_WORK REQUIRED:_ Each line from the line containing "Praktijk (80, 1389)" through the last line of the entries is to be reproduced exactly as it stands.

══ DATA RECORDS

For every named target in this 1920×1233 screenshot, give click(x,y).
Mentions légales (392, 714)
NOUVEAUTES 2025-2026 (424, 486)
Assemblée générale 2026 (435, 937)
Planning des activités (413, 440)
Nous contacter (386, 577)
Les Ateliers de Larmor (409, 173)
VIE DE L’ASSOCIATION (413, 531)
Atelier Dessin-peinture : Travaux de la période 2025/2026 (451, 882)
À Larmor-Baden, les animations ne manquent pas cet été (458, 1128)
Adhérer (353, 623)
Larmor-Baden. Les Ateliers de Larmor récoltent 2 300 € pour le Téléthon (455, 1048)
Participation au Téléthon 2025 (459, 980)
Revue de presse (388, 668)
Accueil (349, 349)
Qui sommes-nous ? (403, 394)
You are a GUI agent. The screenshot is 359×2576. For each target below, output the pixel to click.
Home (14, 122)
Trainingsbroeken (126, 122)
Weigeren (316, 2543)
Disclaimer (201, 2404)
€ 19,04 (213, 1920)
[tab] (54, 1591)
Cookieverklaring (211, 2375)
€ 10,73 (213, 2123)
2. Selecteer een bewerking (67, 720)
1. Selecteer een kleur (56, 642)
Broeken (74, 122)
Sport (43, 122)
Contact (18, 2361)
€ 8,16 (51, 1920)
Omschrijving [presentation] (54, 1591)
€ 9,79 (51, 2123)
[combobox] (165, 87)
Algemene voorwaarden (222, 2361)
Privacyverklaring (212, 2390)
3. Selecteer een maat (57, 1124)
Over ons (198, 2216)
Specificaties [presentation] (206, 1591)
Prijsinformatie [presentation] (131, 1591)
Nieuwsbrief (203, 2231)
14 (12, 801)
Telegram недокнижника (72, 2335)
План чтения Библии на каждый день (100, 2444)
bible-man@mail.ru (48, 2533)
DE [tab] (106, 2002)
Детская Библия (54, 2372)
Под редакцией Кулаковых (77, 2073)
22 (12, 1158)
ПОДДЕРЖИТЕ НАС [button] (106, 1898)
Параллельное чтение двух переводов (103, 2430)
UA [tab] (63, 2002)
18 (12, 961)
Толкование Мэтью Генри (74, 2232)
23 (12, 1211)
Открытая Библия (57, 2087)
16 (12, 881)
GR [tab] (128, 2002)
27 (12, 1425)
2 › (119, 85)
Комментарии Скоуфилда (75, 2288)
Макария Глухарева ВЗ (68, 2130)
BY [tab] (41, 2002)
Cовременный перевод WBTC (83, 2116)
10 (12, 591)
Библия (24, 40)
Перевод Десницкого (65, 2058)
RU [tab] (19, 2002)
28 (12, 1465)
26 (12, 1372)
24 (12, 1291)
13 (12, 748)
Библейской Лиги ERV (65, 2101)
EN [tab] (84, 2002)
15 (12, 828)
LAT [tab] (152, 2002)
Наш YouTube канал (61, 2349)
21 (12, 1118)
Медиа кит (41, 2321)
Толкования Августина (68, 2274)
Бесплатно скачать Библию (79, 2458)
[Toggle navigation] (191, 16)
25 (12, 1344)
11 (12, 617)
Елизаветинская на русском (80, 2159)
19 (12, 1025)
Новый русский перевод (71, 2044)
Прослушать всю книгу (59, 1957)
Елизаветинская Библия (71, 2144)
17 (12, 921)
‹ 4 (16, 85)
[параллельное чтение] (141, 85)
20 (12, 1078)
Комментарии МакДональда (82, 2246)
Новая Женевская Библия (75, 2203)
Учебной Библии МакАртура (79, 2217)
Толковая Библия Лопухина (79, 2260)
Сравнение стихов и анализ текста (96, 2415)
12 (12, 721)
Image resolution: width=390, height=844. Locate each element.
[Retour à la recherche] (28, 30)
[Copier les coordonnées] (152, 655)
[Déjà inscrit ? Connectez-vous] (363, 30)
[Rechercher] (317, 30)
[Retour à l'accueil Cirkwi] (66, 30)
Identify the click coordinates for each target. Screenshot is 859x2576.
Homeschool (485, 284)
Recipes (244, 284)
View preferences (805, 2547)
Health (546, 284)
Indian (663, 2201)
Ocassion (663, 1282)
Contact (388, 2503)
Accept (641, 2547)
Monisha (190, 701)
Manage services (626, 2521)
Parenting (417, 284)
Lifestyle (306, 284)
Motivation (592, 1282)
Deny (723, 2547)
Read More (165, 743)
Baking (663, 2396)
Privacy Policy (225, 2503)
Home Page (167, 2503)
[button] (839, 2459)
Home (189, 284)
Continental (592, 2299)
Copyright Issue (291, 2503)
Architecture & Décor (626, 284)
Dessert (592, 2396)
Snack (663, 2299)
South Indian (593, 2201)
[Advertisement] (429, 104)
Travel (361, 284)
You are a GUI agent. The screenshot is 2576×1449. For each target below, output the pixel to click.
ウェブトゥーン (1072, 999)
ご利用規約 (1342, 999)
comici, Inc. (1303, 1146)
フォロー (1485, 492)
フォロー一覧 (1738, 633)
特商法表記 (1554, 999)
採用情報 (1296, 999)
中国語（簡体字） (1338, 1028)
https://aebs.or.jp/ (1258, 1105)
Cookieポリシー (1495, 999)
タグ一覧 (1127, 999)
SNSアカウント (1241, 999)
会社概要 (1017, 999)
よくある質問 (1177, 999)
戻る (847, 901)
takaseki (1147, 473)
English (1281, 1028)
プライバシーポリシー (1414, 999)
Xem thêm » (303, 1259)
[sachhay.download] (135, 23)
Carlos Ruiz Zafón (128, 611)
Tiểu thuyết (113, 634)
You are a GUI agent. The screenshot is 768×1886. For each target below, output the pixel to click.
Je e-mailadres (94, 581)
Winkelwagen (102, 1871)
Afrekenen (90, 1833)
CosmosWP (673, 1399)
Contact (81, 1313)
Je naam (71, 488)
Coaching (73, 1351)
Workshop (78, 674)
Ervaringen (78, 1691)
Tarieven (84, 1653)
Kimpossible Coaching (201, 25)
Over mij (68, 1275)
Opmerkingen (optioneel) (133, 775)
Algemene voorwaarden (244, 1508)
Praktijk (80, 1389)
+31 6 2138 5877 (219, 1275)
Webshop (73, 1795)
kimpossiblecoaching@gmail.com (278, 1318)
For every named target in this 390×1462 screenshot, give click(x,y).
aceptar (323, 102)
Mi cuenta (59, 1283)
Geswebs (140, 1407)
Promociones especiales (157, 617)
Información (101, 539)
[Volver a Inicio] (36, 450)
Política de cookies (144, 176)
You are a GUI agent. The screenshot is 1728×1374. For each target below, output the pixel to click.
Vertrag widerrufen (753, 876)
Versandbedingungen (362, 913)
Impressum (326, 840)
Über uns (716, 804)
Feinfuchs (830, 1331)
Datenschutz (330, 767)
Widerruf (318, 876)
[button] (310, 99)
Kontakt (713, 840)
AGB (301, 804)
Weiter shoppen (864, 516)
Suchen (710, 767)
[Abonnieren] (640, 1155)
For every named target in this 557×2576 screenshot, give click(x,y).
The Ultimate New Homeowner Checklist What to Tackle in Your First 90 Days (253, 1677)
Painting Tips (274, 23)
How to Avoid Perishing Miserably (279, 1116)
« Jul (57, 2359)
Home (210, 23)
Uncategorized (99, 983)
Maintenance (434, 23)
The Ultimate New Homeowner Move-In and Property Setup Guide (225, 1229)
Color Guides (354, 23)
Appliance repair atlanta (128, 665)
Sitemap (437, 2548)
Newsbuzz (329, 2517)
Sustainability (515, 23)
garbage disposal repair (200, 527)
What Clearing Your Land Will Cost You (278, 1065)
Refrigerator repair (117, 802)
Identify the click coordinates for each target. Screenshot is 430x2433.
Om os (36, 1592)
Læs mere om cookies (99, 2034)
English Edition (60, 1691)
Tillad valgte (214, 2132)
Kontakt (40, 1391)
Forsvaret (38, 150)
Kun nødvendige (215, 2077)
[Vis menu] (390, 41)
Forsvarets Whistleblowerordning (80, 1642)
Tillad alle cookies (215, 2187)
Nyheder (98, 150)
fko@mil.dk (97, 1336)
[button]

════

_EXPECTED OUTPUT:_
Praktijk (80, 1389)
+31 6 2138 5877 (219, 1275)
Webshop (73, 1795)
kimpossiblecoaching@gmail.com (278, 1318)
For every named target in this 390×1462 screenshot, give click(x,y).
aceptar (323, 102)
Mi cuenta (59, 1283)
Geswebs (140, 1407)
Promociones especiales (157, 617)
Información (101, 539)
[Volver a Inicio] (36, 450)
Política de cookies (144, 176)
You are a GUI agent. The screenshot is 1728×1374. For each target below, output the pixel to click.
Vertrag widerrufen (753, 876)
Versandbedingungen (362, 913)
Impressum (326, 840)
Über uns (716, 804)
Feinfuchs (830, 1331)
Datenschutz (330, 767)
Widerruf (318, 876)
[button] (310, 99)
Kontakt (713, 840)
AGB (301, 804)
Weiter shoppen (864, 516)
Suchen (710, 767)
[Abonnieren] (640, 1155)
For every named target in this 557×2576 screenshot, give click(x,y).
The Ultimate New Homeowner Checklist What to Tackle in Your First 90 Days (253, 1677)
Painting Tips (274, 23)
How to Avoid Perishing Miserably (279, 1116)
« Jul (57, 2359)
Home (210, 23)
Uncategorized (99, 983)
Maintenance (434, 23)
The Ultimate New Homeowner Move-In and Property Setup Guide (225, 1229)
Color Guides (354, 23)
Appliance repair atlanta (128, 665)
Sitemap (437, 2548)
Newsbuzz (329, 2517)
Sustainability (515, 23)
garbage disposal repair (200, 527)
What Clearing Your Land Will Cost You (278, 1065)
Refrigerator repair (117, 802)
Identify the click coordinates for each target. Screenshot is 430x2433.
Om os (36, 1592)
Læs mere om cookies (99, 2034)
English Edition (60, 1691)
Tillad valgte (214, 2132)
Kontakt (40, 1391)
Forsvaret (38, 150)
Kun nødvendige (215, 2077)
[Vis menu] (390, 41)
Forsvarets Whistleblowerordning (80, 1642)
Tillad alle cookies (215, 2187)
Nyheder (98, 150)
fko@mil.dk (97, 1336)
[button]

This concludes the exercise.